■ Listed entries
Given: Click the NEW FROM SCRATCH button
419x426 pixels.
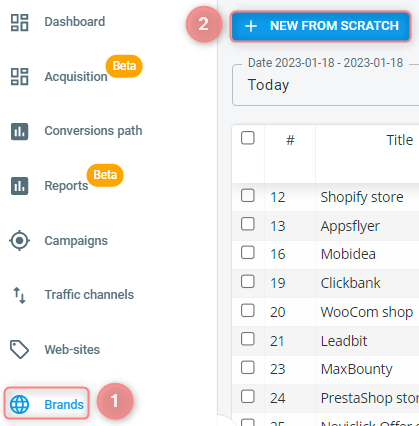Looking at the screenshot, I should tap(320, 26).

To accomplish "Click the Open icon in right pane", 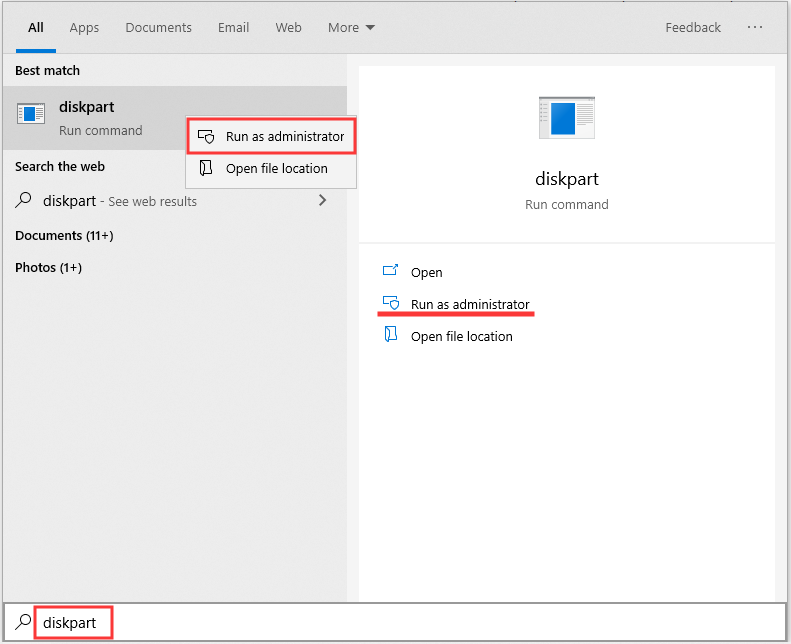I will pyautogui.click(x=391, y=271).
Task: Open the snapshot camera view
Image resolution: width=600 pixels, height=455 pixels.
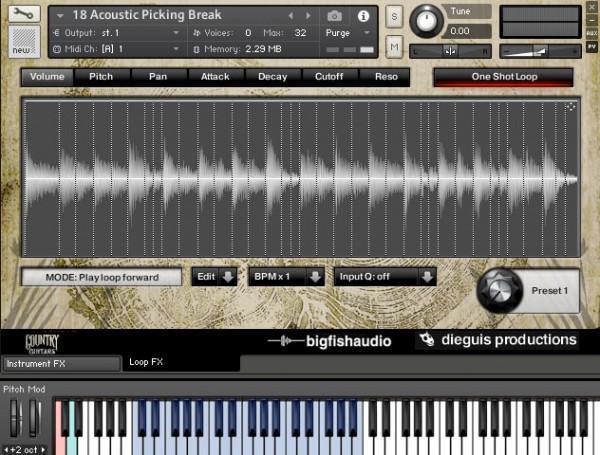Action: click(x=335, y=16)
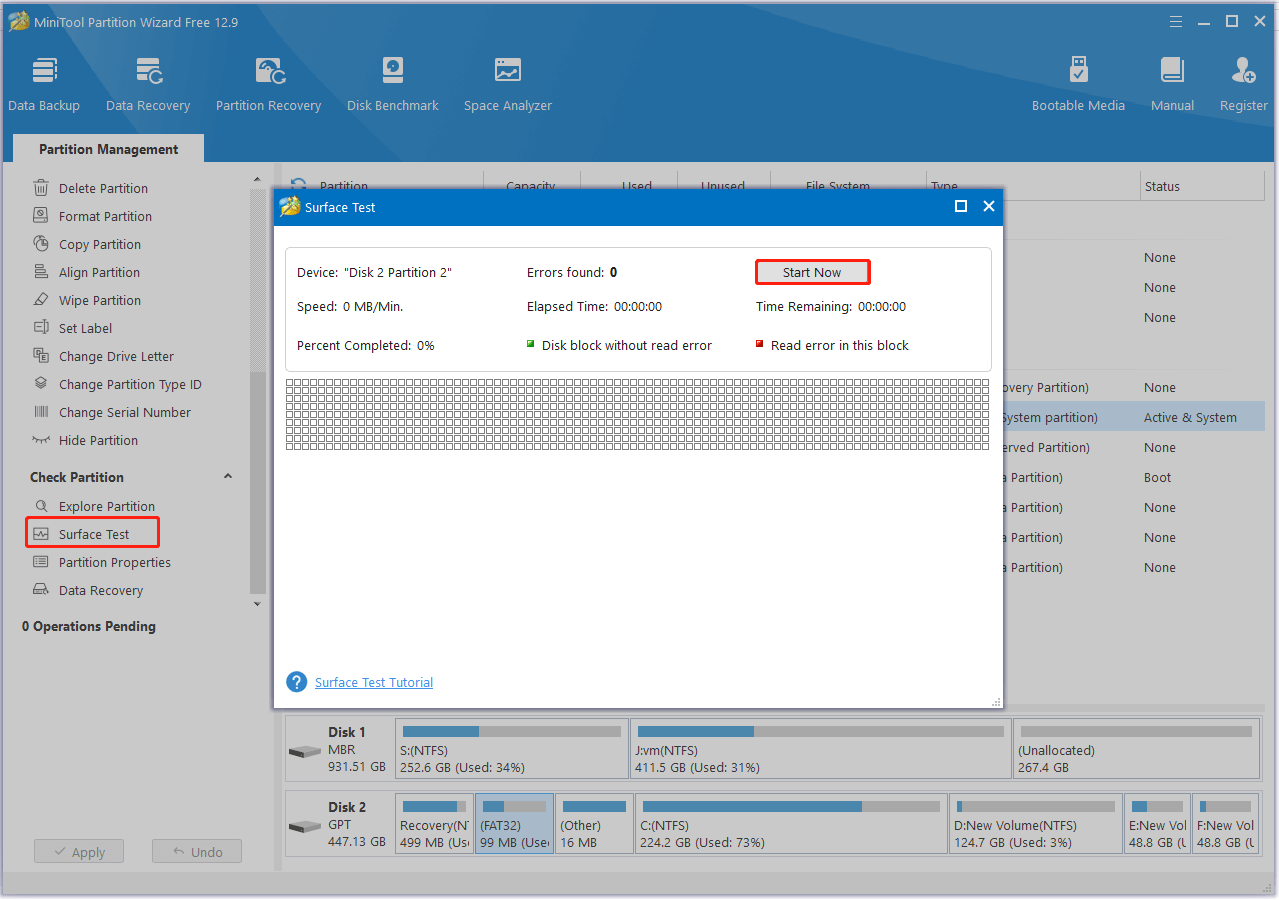Open the Manual icon
Screen dimensions: 1279x900
coord(1172,84)
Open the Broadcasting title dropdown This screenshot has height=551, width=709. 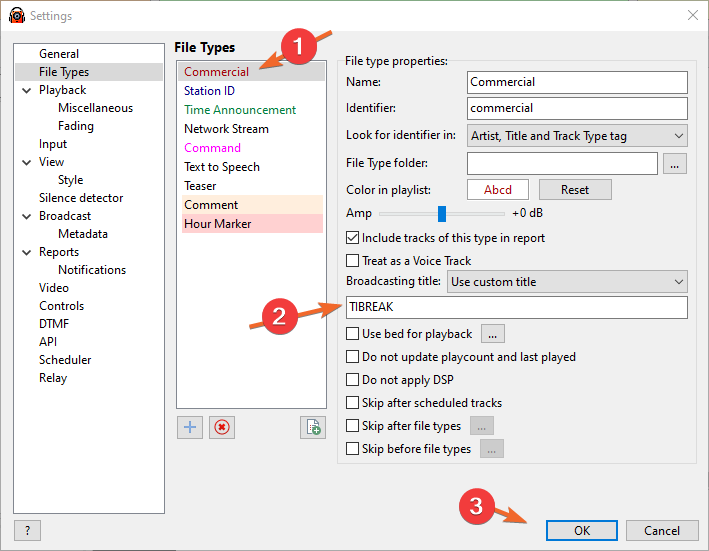click(x=567, y=282)
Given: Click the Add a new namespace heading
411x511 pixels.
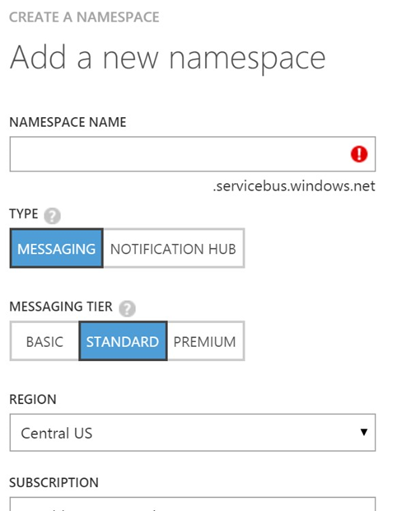Looking at the screenshot, I should pyautogui.click(x=168, y=57).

■ What is needed
Search the listing for the word "Given", and copy every line in which it is found.

■ Answer to the problem
Given: Click the NEW FROM SCRATCH button
Given: Click the Add a new namespace heading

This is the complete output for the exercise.